● **Exercise materials**

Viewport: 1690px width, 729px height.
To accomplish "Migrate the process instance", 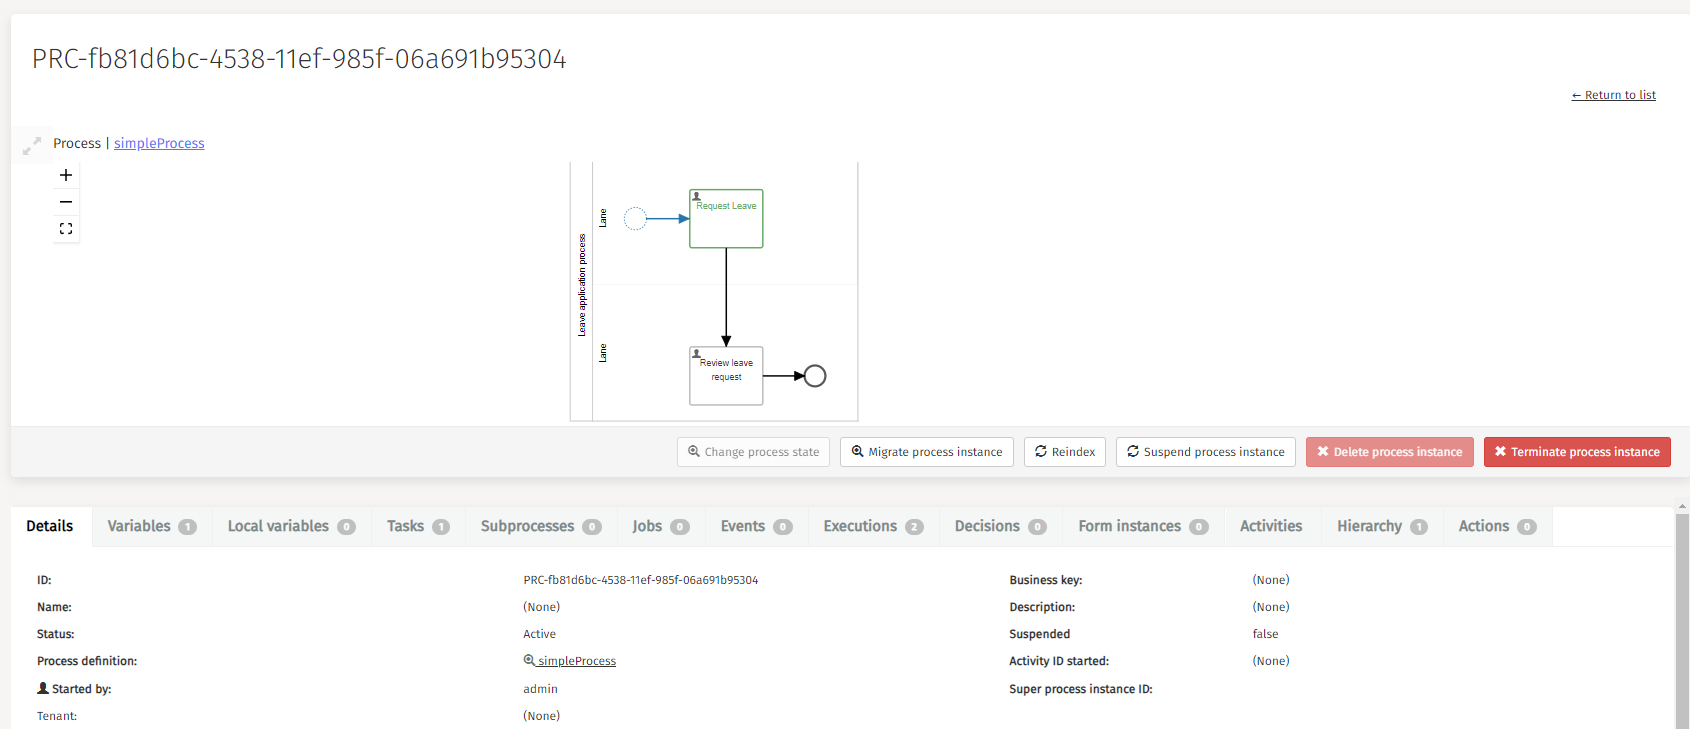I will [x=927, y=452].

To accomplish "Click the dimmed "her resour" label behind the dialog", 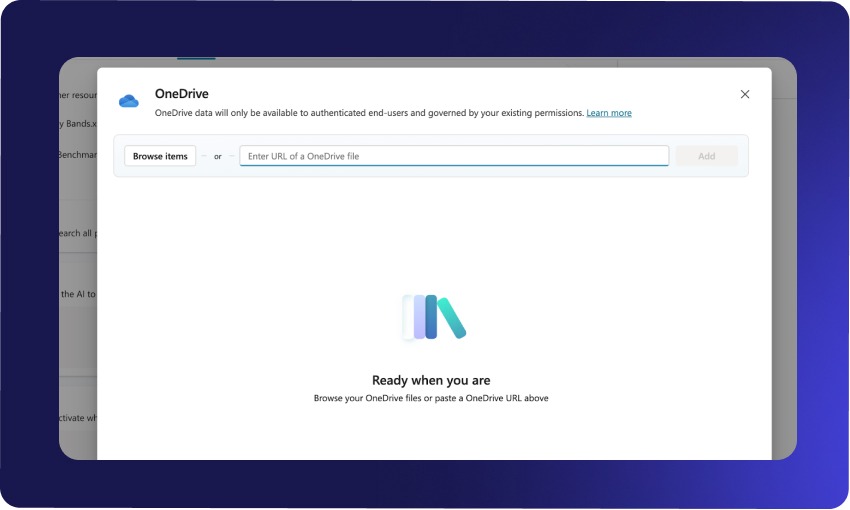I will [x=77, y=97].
* * *
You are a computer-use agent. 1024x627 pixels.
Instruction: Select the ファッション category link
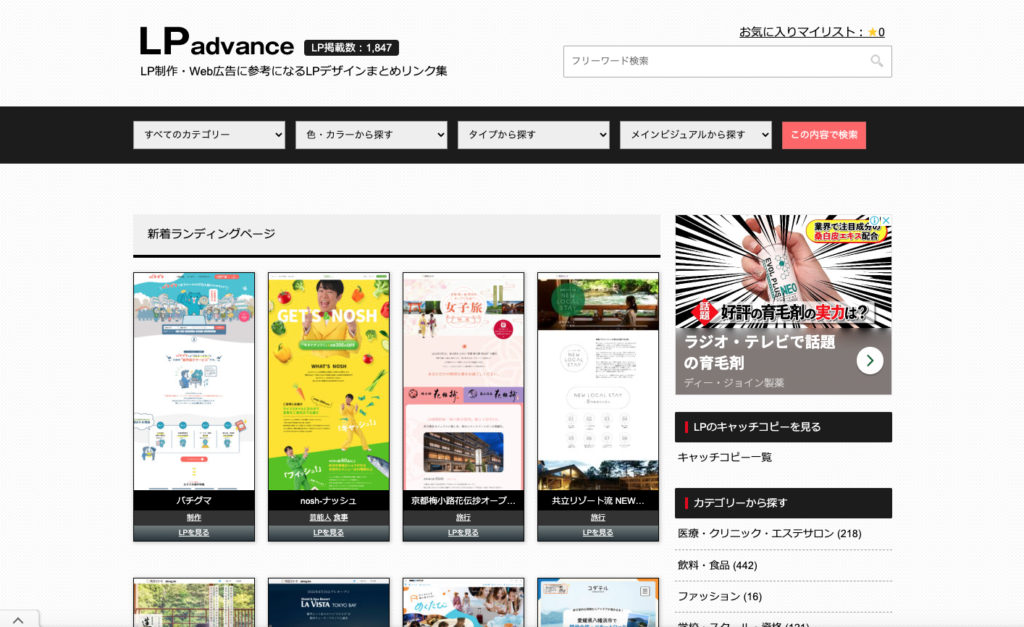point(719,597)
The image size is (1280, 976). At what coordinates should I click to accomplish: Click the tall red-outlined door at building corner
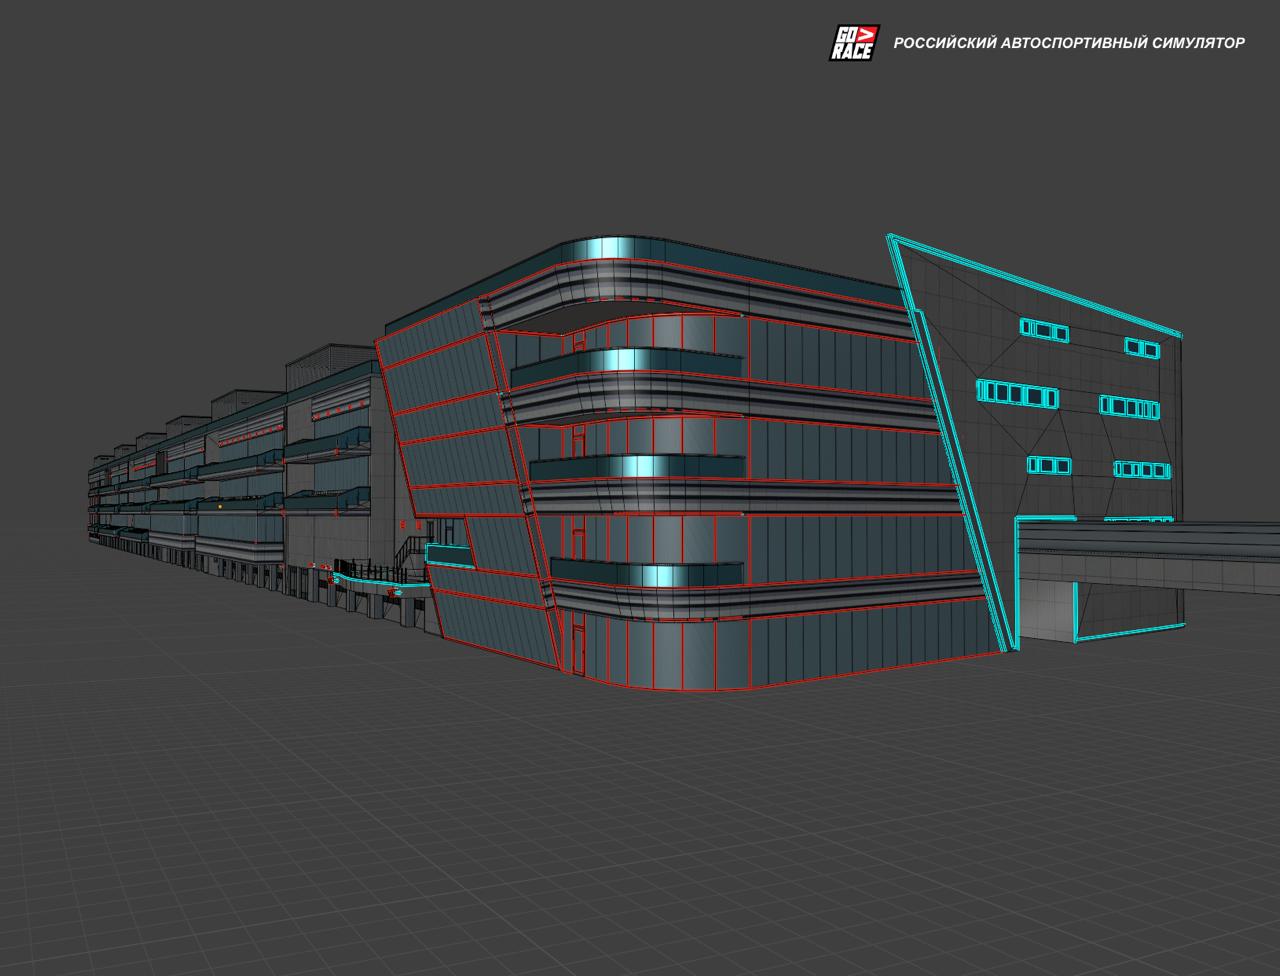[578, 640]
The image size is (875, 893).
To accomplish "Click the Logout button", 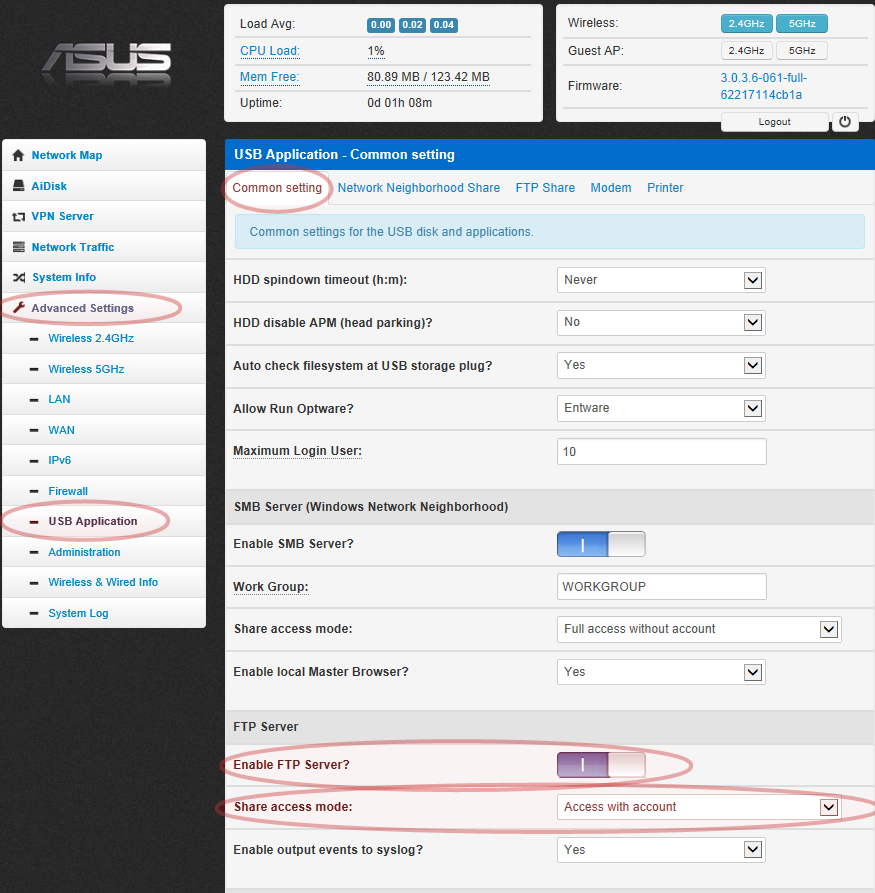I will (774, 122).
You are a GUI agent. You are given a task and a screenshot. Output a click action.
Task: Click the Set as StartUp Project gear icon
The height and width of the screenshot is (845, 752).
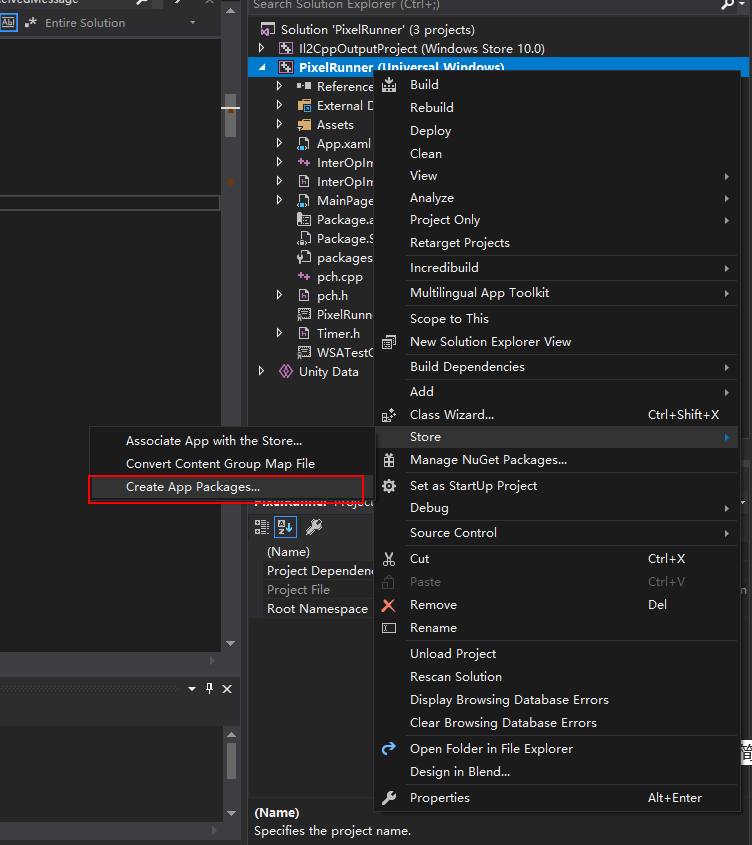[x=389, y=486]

● **Prompt**
The lines to copy are those in the listing that contain "agent".

● **Answer area**
You are a computer-use agent. 1024x627 pixels.
You are a GUI agent. You are given a task and a screenshot. Output a click action.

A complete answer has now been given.